- Directed by: Gianni Di Gregorio
- Screenplay by: Gianni Di Gregorio Marco Pettenello
- Produced by: Angelo Barbagallo
- Starring: Gianni Di Gregorio Stefania Sandrelli
- Cinematography: Maurizio Calvesi
- Edited by: Marco Spoletini
- Music by: Ratchev & Carratello
- Release date: 2022;
- Running time: 97 minutes
- Countries: Italy France
- Language: Italian

= Never Too Late for Love =

2022 film

Never Too Late for Love (Astolfo, Seconde Jeunesse) is a 2022 Italian-French comedy film co-written and directed by Gianni Di Gregorio and starring Di Gregorio and Stefania Sandrelli.

== Plot ==
Astolfo is a seventy-year-old retired professor who lives in Rome, in an apartment from which he is politely evicted by his landlady. Rents have gone up in Rome, so Astolfo decides to return to the countryside, to the hills of Artena, where his family's noble palace is located.

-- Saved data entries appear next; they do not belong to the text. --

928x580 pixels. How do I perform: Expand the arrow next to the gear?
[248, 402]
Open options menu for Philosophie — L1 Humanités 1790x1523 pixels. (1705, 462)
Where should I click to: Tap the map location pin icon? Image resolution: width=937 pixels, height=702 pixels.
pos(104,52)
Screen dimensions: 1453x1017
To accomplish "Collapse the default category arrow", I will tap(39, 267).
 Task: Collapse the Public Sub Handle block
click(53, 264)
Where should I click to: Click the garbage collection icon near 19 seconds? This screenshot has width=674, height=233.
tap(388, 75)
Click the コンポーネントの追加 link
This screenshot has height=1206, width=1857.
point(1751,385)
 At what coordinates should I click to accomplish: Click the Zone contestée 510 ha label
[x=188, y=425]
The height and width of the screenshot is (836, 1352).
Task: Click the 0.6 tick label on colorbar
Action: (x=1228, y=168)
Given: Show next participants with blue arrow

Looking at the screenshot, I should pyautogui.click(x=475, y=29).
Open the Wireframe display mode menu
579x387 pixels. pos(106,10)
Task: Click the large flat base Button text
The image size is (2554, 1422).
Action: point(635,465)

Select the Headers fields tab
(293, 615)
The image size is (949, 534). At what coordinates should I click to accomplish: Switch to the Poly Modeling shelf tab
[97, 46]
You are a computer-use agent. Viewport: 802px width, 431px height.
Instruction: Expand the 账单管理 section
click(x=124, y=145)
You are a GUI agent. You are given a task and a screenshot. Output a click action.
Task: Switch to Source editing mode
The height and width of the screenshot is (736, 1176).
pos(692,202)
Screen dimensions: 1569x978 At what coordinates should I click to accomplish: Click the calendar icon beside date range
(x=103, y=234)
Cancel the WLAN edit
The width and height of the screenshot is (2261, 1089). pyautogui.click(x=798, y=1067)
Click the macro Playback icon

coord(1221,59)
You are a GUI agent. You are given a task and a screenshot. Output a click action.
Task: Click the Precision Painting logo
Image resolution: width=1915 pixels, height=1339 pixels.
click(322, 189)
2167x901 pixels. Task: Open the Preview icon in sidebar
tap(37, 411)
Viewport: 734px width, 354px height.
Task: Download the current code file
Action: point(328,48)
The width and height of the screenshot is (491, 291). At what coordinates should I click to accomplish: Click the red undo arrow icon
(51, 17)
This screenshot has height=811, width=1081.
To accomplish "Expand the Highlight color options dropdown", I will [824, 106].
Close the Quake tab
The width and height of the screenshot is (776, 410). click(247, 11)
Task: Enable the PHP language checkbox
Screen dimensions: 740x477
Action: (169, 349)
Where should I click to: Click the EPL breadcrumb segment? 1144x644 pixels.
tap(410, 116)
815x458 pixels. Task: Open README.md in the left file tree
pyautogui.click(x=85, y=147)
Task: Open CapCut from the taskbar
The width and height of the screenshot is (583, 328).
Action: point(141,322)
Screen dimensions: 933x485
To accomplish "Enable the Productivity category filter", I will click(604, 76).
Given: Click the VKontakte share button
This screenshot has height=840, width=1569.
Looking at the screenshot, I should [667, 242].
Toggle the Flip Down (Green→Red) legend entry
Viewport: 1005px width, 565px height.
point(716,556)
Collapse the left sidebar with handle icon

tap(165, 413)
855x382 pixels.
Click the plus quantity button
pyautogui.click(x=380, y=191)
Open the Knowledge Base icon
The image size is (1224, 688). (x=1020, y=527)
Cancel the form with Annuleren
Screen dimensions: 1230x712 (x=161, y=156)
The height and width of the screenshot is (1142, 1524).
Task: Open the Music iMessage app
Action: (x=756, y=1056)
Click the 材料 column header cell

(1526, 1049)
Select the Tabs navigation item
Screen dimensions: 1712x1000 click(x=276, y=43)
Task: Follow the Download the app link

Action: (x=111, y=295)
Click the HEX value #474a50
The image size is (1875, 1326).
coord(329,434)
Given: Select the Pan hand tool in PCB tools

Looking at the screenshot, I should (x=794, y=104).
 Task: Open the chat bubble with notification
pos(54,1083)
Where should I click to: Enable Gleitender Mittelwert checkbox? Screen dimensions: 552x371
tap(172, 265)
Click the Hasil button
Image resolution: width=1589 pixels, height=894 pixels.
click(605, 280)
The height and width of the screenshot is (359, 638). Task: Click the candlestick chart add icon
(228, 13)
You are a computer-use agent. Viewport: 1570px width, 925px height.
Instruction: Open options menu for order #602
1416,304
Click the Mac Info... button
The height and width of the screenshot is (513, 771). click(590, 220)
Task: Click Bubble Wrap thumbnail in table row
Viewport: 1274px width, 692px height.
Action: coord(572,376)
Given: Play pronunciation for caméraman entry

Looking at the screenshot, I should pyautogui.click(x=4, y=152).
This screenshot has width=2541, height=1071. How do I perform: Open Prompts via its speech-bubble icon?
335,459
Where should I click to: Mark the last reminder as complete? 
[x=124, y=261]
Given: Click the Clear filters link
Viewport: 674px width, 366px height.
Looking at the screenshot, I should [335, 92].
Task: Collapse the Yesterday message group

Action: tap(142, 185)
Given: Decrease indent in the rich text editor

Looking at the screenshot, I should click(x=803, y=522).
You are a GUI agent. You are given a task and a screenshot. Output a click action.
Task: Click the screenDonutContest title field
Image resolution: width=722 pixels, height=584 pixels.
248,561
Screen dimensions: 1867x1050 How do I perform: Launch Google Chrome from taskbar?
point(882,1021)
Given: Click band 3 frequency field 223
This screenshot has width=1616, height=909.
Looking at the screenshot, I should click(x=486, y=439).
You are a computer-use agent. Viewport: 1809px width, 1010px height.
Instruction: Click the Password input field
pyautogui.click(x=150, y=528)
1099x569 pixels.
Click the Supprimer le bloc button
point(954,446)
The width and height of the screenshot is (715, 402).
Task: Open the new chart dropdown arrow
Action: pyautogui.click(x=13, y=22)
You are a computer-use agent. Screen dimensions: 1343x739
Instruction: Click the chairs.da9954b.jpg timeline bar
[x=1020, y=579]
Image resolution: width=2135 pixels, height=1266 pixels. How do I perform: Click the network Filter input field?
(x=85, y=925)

The large, dusty, and now decaying drawing rooms are inhabited by a local villager who himself was evicted by his ex-wife. Together, they decide to confront the present: the mayor, who has appropriated his lands (to build villas) that once belonged to his family in a distant past, and a meddlesome and wicked priest who has bricked up his hall and occupied his rooms to create a music room for the children of his parish.

But then comes Stefania, an attractive woman introduced by his somewhat womanizing cousin, who will shake up his quiet and composed life.

== Cast ==
- Gianni Di Gregorio as Astolfo
- Stefania Sandrelli as Stefania
- Alfonso Santagata as Carlo
- Alberto Testone as Oreste
- Gigio Morra as the cook
- Andrea Cosentino as the priest
- Simone Colombari as the mayor
- Agnese Nano as Franca
- Mauro Lamentia as Daniel
- Biagio Forestieri as Stefania's son

== Release ==
The film premiered at the 17th edition of the Rome Film Festival. It was released in Italian cinemas on 20 November 2022.

== Reception==
The film was generally well received by critics. Davide Abbatescianni from Cineuropa described it as "a brilliant comedy with no shortage of hilarious scenes", "plenty of surreal humour" and in which "everything is made with measure, and it’s involving and entertaining." Devika Girish from The New York Times referred to it as "a small-town comedy that sparkles with unique characters and heartwarming wit", in which Di Gregorio turns "a trite [...] premise into something fresh and funny". Le Nouvel Obs wrote "This is Italian cinema as we like it: funny, sweet, full of quaint little characters and with a story that's tailor-made for our tender hearts".

The film received a David di Donatello nomination for best screenplay, and two Nastro d'Argento noms for best comedy film and best actress in a comedy film (Sandrelli).